秦吾覺得自己太貪心,既想要顧太太的名分,又想瞞着父親。
“二小姐,你把這個帶上,老爺特地交代的。”走到門口,芹姨從裡面追出來,將一個木盒子遞給秦吾。
秦吾接過,點頭。
黑色路虎滑過秦家花園外的馬路,疾馳而去,駛向津陽市人民醫院。
半小時後,車子到達地下車庫,顧西爵要送她上樓,卻被秦吾拒絕,“你先去忙公司的事,我這邊好了給你打電話。”
介於父親對顧西爵的偏見,秦吾不讓他上樓,用顧氏的公事讓他先回去。
逃似的拉開車門,跑入電梯,顧西爵黑到底的眸子,盯着電梯的門開了又關,握在方向盤的手緊了緊,隨後,他開車門下車。
秦吾心裡着急,從電梯出來,走路地速度比平時快出許多,行至病房門口,握在門把上的手聽到裡面的對話,立刻鬆了,進門的動作戛然而止。

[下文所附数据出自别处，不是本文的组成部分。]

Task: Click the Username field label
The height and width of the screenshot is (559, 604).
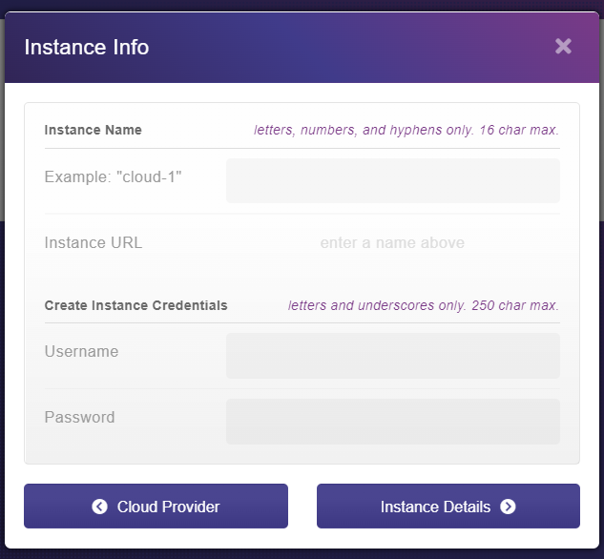Action: (81, 351)
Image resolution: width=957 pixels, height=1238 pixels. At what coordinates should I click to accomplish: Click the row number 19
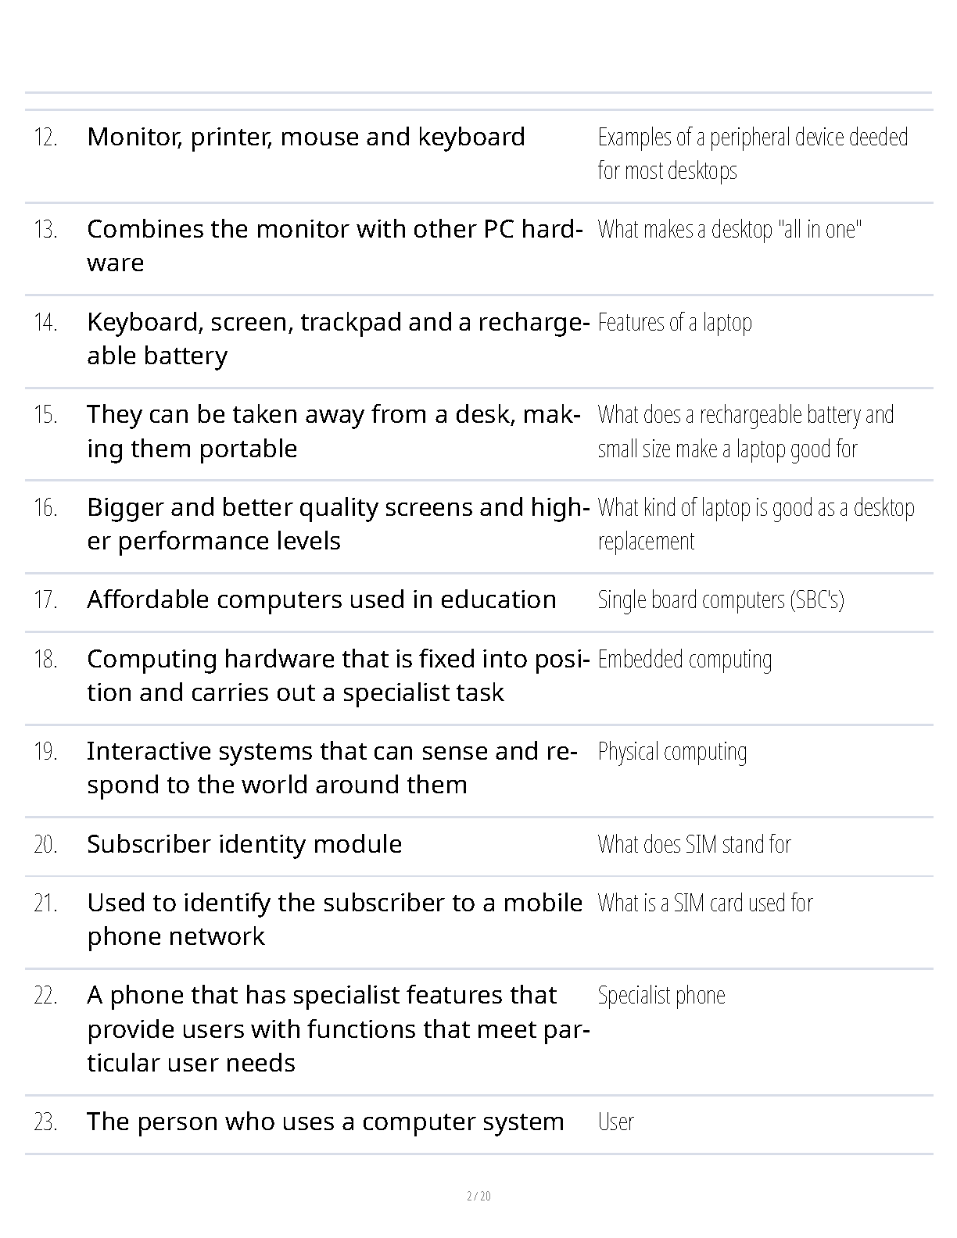pyautogui.click(x=45, y=752)
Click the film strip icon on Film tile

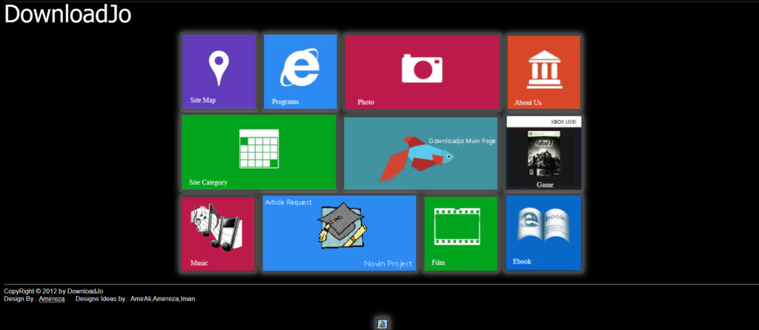459,226
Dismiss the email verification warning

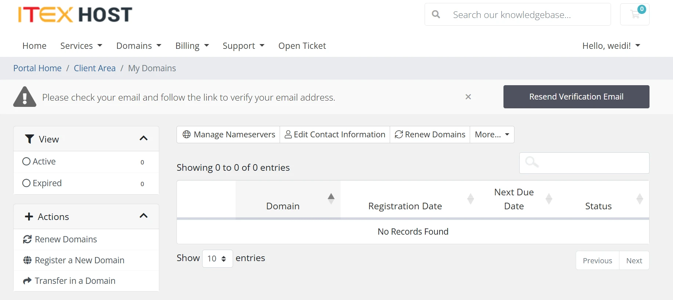pos(468,97)
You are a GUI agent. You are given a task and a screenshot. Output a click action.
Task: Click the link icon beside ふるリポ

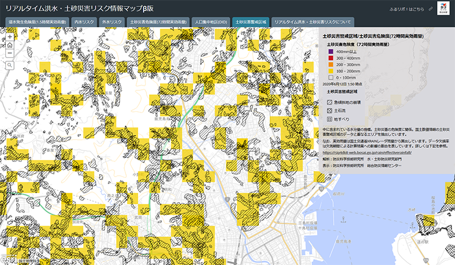[x=431, y=10]
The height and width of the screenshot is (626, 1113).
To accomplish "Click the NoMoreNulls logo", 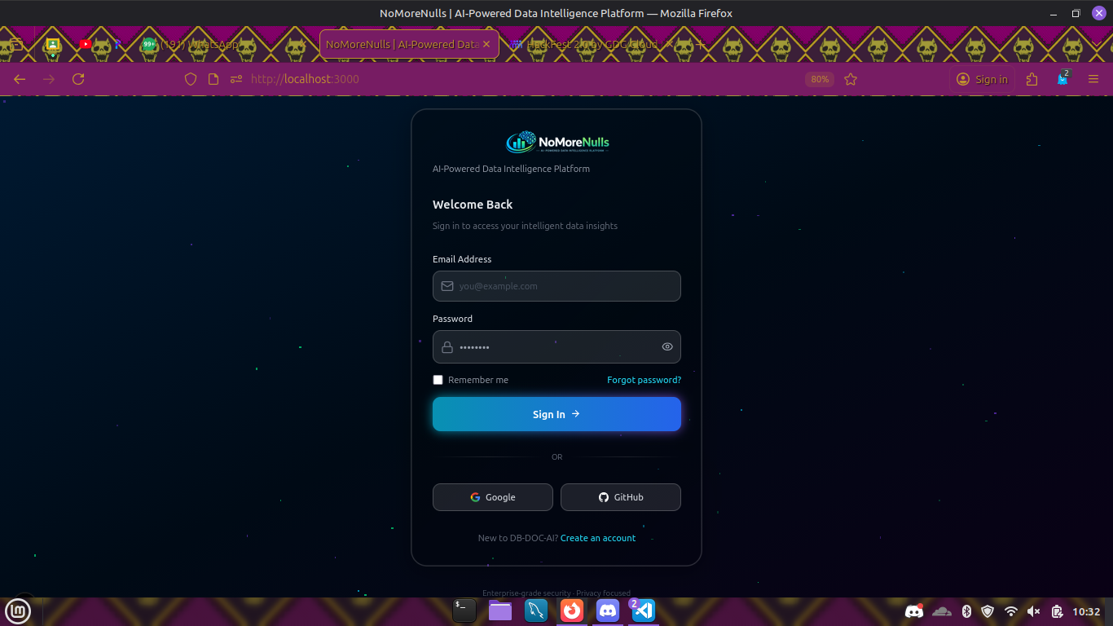I will pos(557,143).
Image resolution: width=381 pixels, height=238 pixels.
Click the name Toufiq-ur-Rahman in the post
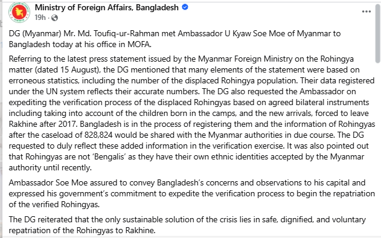click(126, 34)
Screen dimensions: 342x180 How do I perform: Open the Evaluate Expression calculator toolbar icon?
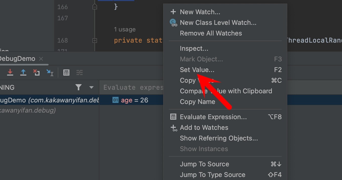coord(66,73)
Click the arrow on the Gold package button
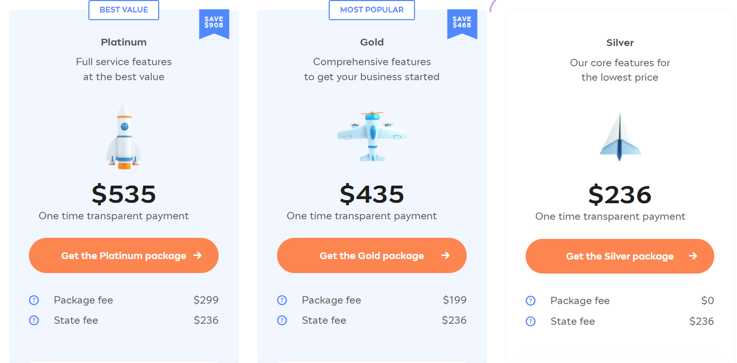 coord(446,255)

“紀總,你和小吾的相親怎麼樣?”病房裡,秦烈坐在一旁的沙發上,他今天精神不錯,吃得下睡得着,掛吊瓶的數量也少了一半。
他看着坐在身邊的年輕人,慈眉善目。
紀言愷靠在沙發上,與他對視,輕笑道,“秦小姐是個不錯的女孩,美麗大方,善解人意。”
與家裡的那丫頭比起來,只要是個女人就比她善解人意。這麼些年,他一直鎖她在身邊,她除了會和自己鬧彆扭之外,他的心意一點都不明白,真是夠讓他頭疼的了。
秦烈聽到他誇秦吾,眉眼即刻笑開,“那紀總對我們小吾,有沒有談下去的興趣?”他說話算是委婉的。

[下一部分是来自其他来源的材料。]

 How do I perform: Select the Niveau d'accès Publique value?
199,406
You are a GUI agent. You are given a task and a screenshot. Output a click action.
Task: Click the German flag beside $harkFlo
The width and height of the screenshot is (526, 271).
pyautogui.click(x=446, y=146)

紀言愷這小夥子,雖是紀家的小叔,可年輕有爲,謙卑恭遜,在年輕人裡算是出類拔萃的。若是秦吾能嫁給他,也是一種福氣,若是以後他不在了,紀言愷也不會欺負她。
秦吾在門口聽着父親談論她的終身大事,像做生意般的公式化,不悅染上心頭。
但她不敢聲張,就想聽紀言愷是怎麼回答的?他不會把昨晚發生的事告訴父親吧?
“只怕秦小姐對我沒有興趣。”紀言愷是聰明人,他自然不會把昨晚在紀家發生的事情說出口,這是顧西爵和秦吾之間的私事,他從不多嘴。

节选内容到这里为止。